OBJECTIVE
Pick out every line of the items below that contains the string "left". Copy only those lines, and treat uppercase and lowercase as different.

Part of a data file
•••••

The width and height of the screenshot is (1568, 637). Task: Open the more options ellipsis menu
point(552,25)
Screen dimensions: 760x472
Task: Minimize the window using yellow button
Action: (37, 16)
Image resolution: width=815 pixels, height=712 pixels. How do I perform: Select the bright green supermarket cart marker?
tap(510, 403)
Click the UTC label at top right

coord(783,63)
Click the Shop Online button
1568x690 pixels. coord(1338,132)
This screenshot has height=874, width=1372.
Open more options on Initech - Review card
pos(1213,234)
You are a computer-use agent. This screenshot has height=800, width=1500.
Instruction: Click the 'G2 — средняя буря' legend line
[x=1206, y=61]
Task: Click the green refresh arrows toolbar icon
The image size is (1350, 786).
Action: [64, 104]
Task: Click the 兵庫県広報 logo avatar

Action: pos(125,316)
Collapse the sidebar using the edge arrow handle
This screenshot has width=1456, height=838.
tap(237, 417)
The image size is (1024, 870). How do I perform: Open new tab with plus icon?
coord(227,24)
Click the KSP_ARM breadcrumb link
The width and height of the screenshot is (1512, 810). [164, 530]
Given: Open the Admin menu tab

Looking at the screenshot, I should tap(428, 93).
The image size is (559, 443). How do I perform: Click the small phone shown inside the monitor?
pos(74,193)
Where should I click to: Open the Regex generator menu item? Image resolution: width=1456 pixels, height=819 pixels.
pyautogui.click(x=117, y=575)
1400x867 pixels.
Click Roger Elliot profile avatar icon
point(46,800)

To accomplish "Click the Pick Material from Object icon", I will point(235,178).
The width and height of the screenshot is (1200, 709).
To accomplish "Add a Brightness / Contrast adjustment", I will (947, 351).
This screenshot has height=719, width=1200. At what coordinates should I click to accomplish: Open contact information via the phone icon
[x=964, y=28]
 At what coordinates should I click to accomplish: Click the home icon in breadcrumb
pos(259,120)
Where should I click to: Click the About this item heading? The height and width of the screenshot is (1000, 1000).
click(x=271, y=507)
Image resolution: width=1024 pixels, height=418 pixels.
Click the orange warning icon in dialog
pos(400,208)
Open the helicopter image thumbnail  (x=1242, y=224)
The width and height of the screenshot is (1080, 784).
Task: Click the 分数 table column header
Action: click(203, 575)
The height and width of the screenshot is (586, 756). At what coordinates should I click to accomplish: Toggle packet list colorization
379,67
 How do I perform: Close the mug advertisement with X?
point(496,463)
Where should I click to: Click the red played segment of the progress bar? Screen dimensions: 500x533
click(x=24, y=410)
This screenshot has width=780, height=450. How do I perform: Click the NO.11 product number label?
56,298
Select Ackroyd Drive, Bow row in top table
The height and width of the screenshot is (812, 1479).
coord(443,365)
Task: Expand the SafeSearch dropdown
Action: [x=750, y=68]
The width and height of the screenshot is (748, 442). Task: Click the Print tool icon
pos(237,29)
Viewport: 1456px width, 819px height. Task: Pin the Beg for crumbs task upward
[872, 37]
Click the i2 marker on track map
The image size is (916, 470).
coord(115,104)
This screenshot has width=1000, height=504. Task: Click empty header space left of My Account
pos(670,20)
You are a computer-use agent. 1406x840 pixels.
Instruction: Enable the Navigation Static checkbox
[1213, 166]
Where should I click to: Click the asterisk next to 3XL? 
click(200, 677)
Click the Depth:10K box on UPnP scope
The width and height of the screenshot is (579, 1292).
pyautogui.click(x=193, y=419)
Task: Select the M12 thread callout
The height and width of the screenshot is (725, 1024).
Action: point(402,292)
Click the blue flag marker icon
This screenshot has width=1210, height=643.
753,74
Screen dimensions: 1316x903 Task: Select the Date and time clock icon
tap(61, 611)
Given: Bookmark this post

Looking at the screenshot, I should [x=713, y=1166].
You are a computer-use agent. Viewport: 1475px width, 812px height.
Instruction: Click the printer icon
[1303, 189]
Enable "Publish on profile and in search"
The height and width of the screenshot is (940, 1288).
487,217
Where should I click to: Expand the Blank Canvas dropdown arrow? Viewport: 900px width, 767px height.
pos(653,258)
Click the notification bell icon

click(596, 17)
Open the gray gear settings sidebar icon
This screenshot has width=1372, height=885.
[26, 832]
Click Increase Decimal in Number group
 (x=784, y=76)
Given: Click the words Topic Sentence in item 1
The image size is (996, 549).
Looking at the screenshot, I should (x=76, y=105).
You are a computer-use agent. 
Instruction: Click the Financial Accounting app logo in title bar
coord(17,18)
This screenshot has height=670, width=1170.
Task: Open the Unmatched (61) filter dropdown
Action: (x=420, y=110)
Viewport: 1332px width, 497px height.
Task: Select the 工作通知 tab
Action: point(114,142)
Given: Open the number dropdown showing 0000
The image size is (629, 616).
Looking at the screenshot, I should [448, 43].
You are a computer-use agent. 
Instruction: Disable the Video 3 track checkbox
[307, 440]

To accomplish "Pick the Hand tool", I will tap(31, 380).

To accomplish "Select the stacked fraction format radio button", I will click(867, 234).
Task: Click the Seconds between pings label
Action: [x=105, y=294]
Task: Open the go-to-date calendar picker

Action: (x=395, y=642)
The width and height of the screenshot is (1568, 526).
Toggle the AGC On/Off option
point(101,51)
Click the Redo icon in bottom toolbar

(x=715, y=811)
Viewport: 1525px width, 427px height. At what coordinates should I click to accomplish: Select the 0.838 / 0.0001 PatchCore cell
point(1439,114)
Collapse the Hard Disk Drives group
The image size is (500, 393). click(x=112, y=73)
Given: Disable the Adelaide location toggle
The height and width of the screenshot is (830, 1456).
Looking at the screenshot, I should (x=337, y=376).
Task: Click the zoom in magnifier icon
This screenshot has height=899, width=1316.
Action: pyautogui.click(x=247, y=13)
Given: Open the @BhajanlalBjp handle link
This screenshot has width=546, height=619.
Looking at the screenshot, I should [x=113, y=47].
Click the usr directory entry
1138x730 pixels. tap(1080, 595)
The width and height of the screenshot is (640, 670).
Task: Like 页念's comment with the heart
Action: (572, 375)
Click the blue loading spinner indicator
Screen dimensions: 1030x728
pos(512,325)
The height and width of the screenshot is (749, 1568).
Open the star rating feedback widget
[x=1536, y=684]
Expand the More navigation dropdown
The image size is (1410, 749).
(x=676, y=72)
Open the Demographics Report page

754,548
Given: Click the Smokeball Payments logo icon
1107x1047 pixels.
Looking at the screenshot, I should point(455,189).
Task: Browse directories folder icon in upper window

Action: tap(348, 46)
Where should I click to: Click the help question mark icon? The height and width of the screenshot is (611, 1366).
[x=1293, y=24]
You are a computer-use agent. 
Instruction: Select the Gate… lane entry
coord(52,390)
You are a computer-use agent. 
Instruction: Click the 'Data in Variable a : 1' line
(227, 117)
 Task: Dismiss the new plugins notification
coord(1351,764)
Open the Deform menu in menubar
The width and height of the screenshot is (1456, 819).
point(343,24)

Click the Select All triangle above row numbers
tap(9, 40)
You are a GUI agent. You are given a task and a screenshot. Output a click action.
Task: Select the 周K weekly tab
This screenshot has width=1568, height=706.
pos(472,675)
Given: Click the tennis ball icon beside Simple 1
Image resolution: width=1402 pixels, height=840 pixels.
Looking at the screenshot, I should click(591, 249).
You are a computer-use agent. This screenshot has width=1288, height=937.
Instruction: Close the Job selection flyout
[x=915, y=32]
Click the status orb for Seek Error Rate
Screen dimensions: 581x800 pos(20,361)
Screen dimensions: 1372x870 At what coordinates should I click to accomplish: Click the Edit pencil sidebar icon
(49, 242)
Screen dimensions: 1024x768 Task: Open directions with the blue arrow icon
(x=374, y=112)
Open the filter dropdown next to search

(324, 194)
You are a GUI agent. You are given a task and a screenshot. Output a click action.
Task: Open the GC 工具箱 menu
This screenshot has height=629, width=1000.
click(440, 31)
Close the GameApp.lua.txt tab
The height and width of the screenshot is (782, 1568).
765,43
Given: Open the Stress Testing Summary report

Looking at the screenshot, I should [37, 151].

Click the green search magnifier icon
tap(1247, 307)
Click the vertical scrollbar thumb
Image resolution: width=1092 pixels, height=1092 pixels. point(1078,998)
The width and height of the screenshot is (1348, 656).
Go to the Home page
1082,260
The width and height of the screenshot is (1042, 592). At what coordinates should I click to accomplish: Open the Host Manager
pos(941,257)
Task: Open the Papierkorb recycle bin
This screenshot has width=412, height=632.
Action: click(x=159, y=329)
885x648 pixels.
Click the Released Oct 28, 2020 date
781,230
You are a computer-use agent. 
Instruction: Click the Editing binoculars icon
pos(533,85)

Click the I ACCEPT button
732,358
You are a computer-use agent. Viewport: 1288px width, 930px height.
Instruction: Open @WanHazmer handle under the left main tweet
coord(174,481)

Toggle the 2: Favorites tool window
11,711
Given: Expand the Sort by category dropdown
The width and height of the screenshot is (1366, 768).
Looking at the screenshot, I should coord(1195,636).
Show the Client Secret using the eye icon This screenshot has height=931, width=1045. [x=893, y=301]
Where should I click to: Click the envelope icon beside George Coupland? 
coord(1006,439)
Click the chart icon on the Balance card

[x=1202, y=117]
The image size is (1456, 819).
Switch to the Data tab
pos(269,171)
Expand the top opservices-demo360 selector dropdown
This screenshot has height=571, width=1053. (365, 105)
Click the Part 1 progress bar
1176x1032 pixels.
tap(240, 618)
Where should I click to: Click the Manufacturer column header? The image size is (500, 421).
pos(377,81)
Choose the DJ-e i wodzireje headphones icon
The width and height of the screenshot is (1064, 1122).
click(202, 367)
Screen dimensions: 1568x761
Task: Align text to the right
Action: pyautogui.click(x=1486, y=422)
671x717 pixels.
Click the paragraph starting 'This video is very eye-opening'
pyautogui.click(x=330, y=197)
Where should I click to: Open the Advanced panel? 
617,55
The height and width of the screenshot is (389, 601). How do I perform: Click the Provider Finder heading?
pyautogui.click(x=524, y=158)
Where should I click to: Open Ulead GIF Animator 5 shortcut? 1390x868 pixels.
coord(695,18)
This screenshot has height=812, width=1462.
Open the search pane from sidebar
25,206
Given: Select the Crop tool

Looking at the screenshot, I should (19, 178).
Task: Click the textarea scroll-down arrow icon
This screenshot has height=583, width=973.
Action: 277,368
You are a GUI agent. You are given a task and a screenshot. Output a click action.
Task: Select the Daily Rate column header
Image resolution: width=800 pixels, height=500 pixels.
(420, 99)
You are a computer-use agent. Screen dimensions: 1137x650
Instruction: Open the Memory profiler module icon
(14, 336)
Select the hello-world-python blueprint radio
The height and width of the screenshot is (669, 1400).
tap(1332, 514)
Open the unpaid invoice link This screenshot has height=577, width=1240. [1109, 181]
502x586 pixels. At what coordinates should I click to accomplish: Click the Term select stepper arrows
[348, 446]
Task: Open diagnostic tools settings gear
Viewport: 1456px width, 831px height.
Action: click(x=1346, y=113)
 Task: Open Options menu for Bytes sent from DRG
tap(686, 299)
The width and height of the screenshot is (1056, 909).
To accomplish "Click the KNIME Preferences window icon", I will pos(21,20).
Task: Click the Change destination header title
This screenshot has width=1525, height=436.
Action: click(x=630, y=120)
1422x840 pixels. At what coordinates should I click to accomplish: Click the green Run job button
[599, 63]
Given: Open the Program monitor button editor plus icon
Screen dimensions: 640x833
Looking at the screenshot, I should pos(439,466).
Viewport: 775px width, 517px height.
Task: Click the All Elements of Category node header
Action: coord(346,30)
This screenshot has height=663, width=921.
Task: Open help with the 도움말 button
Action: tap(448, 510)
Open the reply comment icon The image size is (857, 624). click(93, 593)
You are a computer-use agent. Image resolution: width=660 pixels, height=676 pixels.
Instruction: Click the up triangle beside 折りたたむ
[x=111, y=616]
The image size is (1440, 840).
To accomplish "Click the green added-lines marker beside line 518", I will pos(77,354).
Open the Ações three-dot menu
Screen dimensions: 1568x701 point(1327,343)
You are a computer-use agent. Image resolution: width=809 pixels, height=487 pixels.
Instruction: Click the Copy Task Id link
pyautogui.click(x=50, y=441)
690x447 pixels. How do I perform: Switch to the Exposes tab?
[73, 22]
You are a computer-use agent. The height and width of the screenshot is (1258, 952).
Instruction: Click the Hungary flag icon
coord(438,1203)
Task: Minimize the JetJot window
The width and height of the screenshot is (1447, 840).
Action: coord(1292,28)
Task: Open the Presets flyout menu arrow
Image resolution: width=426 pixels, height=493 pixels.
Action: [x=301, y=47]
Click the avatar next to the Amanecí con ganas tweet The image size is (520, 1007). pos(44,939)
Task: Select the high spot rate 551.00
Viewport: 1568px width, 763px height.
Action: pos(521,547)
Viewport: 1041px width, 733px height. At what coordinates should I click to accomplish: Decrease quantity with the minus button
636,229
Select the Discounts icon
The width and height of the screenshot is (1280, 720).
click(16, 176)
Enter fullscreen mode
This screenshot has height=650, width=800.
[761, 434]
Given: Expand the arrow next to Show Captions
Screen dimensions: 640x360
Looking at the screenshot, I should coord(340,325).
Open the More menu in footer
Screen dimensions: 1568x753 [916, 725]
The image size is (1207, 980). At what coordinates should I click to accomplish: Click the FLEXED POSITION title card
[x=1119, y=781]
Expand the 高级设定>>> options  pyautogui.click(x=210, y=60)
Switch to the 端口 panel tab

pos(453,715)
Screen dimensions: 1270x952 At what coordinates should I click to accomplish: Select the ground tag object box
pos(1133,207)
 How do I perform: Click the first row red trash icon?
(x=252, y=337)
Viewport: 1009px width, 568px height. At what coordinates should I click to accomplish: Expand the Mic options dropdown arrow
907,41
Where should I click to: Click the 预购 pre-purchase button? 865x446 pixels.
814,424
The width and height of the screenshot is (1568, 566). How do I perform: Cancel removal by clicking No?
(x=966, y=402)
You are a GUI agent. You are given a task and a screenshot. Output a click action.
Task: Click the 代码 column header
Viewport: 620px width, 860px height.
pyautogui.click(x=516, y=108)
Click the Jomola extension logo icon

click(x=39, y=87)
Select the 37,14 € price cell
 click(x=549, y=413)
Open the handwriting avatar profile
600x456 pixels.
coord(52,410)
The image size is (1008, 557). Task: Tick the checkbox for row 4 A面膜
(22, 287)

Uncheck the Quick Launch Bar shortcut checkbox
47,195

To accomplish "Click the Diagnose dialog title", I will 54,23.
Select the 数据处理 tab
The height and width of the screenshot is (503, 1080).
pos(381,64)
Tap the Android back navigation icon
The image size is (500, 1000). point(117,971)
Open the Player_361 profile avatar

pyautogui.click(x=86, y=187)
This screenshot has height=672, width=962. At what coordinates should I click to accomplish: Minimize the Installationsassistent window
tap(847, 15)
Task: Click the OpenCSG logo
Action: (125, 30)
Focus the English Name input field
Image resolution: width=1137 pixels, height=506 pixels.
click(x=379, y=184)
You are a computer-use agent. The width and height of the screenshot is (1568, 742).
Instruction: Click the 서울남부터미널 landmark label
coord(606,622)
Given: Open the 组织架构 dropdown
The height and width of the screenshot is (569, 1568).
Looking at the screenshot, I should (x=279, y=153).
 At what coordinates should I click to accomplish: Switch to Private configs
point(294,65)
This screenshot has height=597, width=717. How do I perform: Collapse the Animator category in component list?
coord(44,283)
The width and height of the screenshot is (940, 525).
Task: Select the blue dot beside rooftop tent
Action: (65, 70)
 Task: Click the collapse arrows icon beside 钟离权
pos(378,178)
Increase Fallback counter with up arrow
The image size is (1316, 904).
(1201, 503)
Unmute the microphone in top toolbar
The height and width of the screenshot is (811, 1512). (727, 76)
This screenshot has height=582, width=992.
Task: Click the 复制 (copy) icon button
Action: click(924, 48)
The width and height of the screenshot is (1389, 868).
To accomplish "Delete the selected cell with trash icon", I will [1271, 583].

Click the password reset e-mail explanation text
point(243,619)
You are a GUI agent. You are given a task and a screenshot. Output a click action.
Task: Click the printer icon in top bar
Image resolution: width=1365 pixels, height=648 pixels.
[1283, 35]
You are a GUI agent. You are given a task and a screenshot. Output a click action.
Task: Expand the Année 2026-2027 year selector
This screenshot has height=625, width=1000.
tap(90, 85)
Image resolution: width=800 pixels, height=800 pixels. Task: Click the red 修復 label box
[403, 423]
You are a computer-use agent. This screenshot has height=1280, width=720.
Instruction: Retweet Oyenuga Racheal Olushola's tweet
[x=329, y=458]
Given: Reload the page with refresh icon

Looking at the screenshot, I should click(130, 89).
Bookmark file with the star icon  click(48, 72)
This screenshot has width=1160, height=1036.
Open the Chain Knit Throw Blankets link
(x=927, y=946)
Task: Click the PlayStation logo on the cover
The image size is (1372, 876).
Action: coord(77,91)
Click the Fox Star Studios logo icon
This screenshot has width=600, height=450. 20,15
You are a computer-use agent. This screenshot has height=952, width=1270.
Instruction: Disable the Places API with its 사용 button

•••••

COMPLETED TASK
This screenshot has width=1000, height=504. Task: Click empty header space left of My Account
Instruction: Open @WanHazmer handle under the left main tweet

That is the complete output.